When HIV is transmitted in large population clusters in the US, it is more apt to cause high viral loads — and quickly, as reported last week by NAM AIDSmap. A recent study headed by Dr. Joel Wertheim of the University of California San Diego and Dr. Walid Heneine of the Centers for Disease Control and Prevention (CDC) and published in Nature Communications led researchers to conclude that natural selection is causing HIV in the United States to become more transmittable and aggressive.
Previously HIV researchers had theorized that rapid onward transmission of HIV after primary transmission infection would tend favor the selection of HIV variants that produce higher viral load set-points — the point where viral load stabilizes after peaking during initial transmission. Without an early diagnosis and immediate antiretroviral treatment (ART), selection of these variants would lead to a shorter period of symptom-free HIV and more rapid, widespread transmission.
Early diagnosis and connection to treatment can quickly suppress the viral loads of people living with HIV, however, larger sexual networks in which more frequent transmission might occur has a tendency to counter the effects of ART. Researchers say the only way to combat such effects in these clusters would be via very early diagnosis (within the first weeks after acquiring HIV) and the ability to trace and test the exposed sexual partners of someone experiencing this type of acute HIV infection.
Using a large dataset of well-characterized HIV isolates, the team of researchers examined whether certain HIV variants were becoming more infectious and leading to higher, more rapidly acquired viral loads. They analyzed a total of 33,285 HIV samples from individuals registered in the National HIV Surveillance System database.
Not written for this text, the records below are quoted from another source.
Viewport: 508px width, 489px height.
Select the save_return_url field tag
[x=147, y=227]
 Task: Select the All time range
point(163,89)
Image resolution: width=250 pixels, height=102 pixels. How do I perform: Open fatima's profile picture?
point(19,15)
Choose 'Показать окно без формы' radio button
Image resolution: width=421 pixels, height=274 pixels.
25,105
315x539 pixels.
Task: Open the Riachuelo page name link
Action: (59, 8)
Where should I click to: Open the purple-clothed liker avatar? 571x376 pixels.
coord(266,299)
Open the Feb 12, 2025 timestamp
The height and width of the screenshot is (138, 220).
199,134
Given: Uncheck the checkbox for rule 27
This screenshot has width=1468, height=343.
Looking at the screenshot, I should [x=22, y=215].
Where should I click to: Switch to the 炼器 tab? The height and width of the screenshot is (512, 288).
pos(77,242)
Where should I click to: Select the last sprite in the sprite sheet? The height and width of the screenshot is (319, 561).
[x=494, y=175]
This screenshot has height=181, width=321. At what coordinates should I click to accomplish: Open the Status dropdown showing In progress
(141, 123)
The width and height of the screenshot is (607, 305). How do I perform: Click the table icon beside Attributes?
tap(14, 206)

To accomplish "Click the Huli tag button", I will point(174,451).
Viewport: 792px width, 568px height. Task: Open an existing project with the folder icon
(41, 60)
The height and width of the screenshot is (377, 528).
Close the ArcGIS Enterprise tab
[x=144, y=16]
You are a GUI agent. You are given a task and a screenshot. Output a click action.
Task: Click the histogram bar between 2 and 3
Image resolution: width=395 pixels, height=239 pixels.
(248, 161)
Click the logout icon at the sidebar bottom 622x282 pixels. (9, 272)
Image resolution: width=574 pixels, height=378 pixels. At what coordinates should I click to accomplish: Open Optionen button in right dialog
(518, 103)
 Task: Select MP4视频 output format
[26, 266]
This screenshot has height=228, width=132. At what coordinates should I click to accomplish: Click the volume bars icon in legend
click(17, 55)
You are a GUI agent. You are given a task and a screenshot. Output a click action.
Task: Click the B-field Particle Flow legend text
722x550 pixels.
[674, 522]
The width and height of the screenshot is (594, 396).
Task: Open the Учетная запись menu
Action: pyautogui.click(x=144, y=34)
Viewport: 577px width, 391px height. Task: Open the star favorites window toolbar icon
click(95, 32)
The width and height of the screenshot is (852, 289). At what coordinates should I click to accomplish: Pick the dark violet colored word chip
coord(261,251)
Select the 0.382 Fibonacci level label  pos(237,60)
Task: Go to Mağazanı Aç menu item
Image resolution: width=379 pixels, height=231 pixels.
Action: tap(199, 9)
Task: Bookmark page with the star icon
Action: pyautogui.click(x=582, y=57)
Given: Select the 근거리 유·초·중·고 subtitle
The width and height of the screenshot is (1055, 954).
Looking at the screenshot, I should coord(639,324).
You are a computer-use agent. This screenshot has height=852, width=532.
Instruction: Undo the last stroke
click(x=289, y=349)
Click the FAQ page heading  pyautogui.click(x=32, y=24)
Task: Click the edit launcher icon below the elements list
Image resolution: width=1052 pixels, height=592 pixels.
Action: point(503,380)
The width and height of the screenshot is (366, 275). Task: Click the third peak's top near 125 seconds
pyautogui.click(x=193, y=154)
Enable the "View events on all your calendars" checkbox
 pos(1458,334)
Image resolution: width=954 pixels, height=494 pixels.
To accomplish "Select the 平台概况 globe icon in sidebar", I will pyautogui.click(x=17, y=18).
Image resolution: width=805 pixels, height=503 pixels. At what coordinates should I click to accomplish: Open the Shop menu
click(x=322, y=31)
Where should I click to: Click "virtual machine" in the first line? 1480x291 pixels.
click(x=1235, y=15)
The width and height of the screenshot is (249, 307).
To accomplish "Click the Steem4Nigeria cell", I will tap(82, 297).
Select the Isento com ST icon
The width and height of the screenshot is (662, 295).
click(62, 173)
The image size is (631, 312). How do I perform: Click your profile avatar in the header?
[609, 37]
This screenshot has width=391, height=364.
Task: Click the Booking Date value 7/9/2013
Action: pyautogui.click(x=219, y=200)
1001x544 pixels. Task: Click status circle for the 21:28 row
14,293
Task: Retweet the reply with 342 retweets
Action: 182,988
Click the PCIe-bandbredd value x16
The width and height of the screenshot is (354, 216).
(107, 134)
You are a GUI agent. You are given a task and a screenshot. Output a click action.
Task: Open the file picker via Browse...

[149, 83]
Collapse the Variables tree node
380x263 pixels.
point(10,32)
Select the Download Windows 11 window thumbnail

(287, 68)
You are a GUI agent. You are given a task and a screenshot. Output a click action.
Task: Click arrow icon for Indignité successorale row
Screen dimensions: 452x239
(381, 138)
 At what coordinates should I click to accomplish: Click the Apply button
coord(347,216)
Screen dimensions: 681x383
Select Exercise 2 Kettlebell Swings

None of the samples, logged in the database after genotypic testing for HIV drug resistance, showed signs of drug resistance mutations. Seventy-two percent had a viral load measurement recorded within three months prior or one month after the genotyped sample was taken. Interestingly, researchers found that 37.5 percent of those who showed viral load results were also able to be genetically linked to another individual who had been sampled.
After carefully examining the viruses’ genetic signatures, researchers were able to identify closely related viruses that formed a total of 4,366 clusters of people.
Those in clusters generally had higher viral loads than those who did not acquire HIV in clusters when diagnosed after the early infection stage (the first six months after HIV acquisition). The findings also revealed that cluster size seemed to affect viral loads — people in clusters of ten or more had higher viral loads than those in smaller clusters.
The study examined the viral loads of those sampled over the period of a decade. Researchers found that viral loads increased during that period by 0.2 log10 copies/ml in people diagnosed with a CD4 count above 500 cells, though similar patterns were observed for those diagnosed with lower CD4 cell counts. Researcher also found that people were more likely to form part of a transmission cluster in the later years of the decade — the more connections they had in a specific cluster, the higher their viral loads were at the time of diagnosis.
These findings support previous research presented at the Conference on Retroviruses and Opportunistic Infections (CROI) in 2018 by some of the investigators of this study, when they found that rapidly growing transmission clusters in the U.S. tended to involve young Latino/Hispanic men who have sex with men.
The study authors concluded that public health interventions based on molecular epidemiology (which identifies clusters of infections through matching viral genotypes in recently diagnosed people) would be very beneficial in combatting this type of natural selection in terms of transmitting these more virulent strains of HIV.